The Company may elect to designate derivatives as hedges for accounting purposes pursuant to OCPC 03. Designation of the hedge is not mandatory. The Company will usually elect to designate derivatives as a hedge when it is expected that the application of hedge accounting will significantly improve the understanding of the offsetting effect of the derivatives on the variations of the items being hedged.

At March 31, 2010, the Company had financial derivative contracts with a total nominal amount of

R$ 2,385,688 (Dec 2009 - R$ 2,382,262), of which R$ 279,655 relates to hedge transactions for the financing of projects and R$ 2,106,033 relates to export prepayment transactions (see f, f.3 (i.a) and (i.b) below). There were no derivatives used for other purposes.

f.2) Modifying the return on other instruments: The Company may use and has used derivatives to modify the return on investments or the interest rate or the indexation of financial liabilities, based on judgments made regarding the most appropriate conditions for the Company. When the modified return risk using derivatives is substantially lower for the Company, the transaction is considered hedged. When the Company uses derivatives to modify investment returns, it seeks to match the obligations it will have by virtue of the derivative with the rights represented by the investments.

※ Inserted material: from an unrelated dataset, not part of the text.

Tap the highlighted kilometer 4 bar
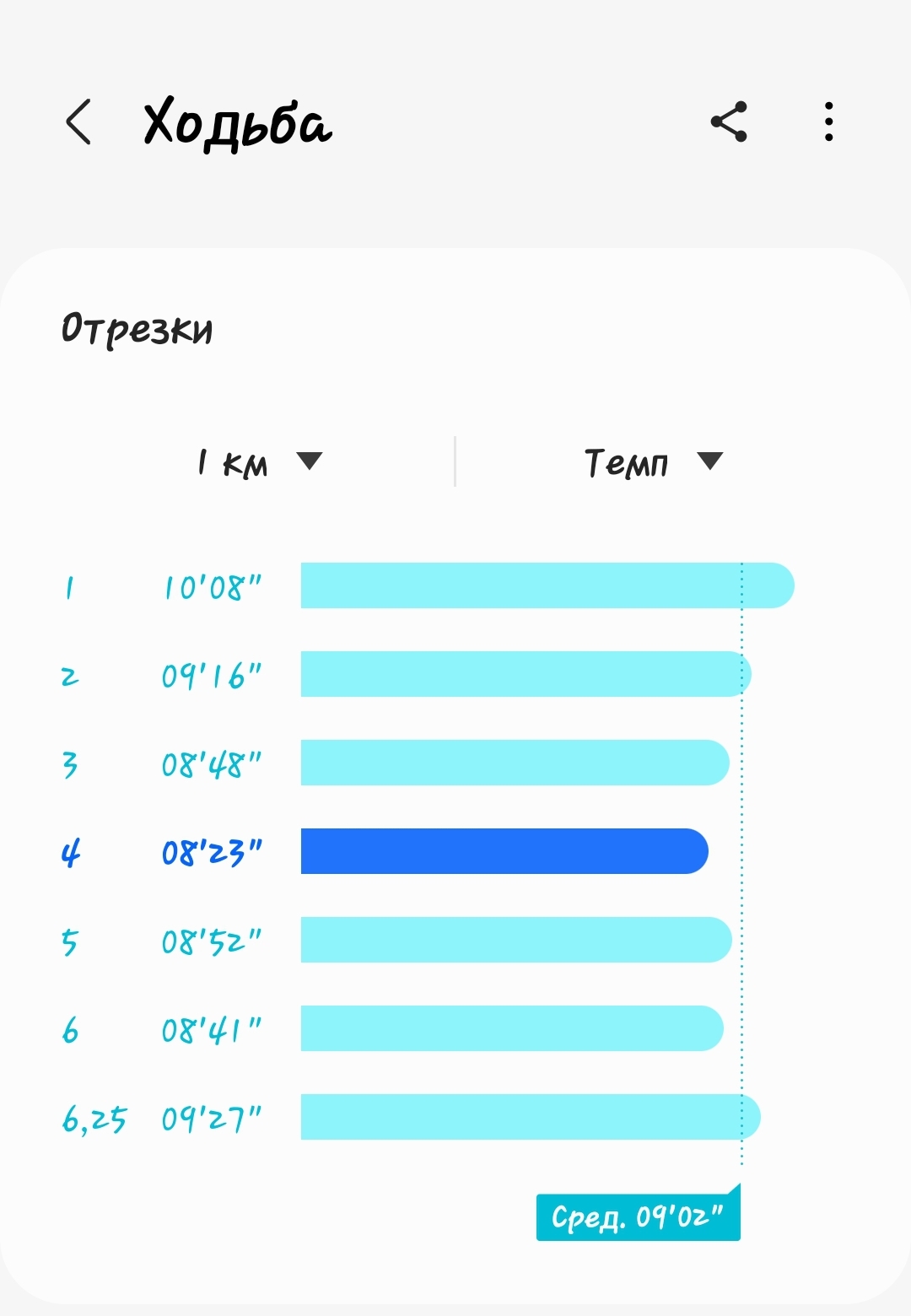 coord(504,851)
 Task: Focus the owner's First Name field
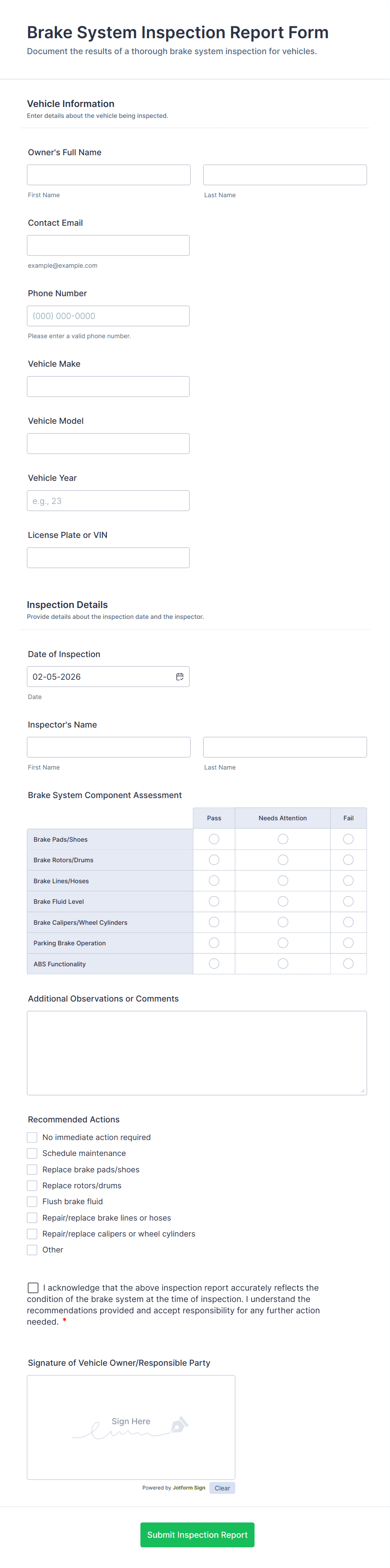click(108, 175)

When it uses derivatives to modify the interest rate or indexation on liabilities, it seeks to match the rights it will have by virtue of the derivative with the obligations represented by the liabilities. These transactions involving modification of investment returns or interest rates or indexation on financial commitments are undertaken for an amount not exceeding that of the underlying investment or commitment. The Company does not leverage its positions using derivatives. At March 31, 2010 and 2009, the Company had no transactions of this nature.



(A free translation of the original in Portuguese)   
 
Braskem S.A.   
ITR – Quarterly Information – Base Date 3/31/2010  Unaudited 

 

f.3) Monetization of certain risks: The Company may use derivatives to monetize certain risks it considers acceptable on account of its exporting profile. By monetizing a risk, Braskem receives financial income in exchange for compensating the counterparty should a specific event occur. As of March 31, 2010 and 2009, the Company had no transactions with that purpose.

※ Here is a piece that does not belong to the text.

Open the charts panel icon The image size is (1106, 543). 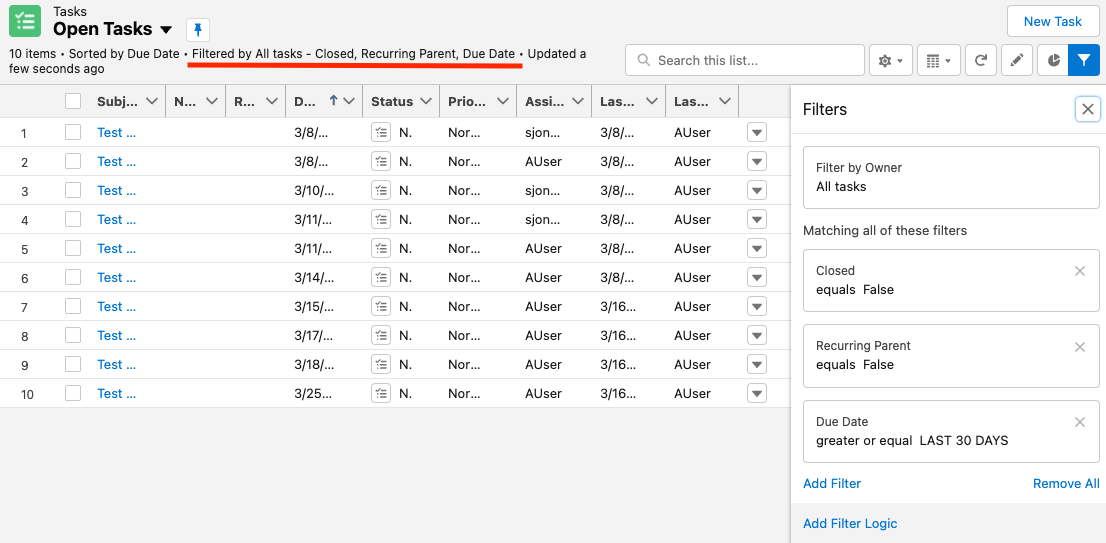1053,60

All derivative financial instruments held as of March 31, 2010 were entered into on the OTC market with large financial counterparties and supported by global derivative agreements in Brazil and abroad.

The derivative financial instruments are shown on the balance sheet at their fair value, as assets or liabilities, should the fair value represent a positive or negative balance for the Company, respectively. The derivative financial instruments must be classified as “trading instruments”. The periodic variances in the fair value of the derivatives are recognized as financial revenue or expense in the same period in which they occur, except when the derivative is designated and qualifies for cash flow hedge accounting in the period in question.

The fair value of the derivatives is obtained:
a) from public sources in the case of exchange-traded derivatives;
b) using discounted cash flow models when the derivative is a forward purchase or sale or a swap contract; and
c) using option contract valuation models, such as the Black-Scholes model, when the derivative contains option features.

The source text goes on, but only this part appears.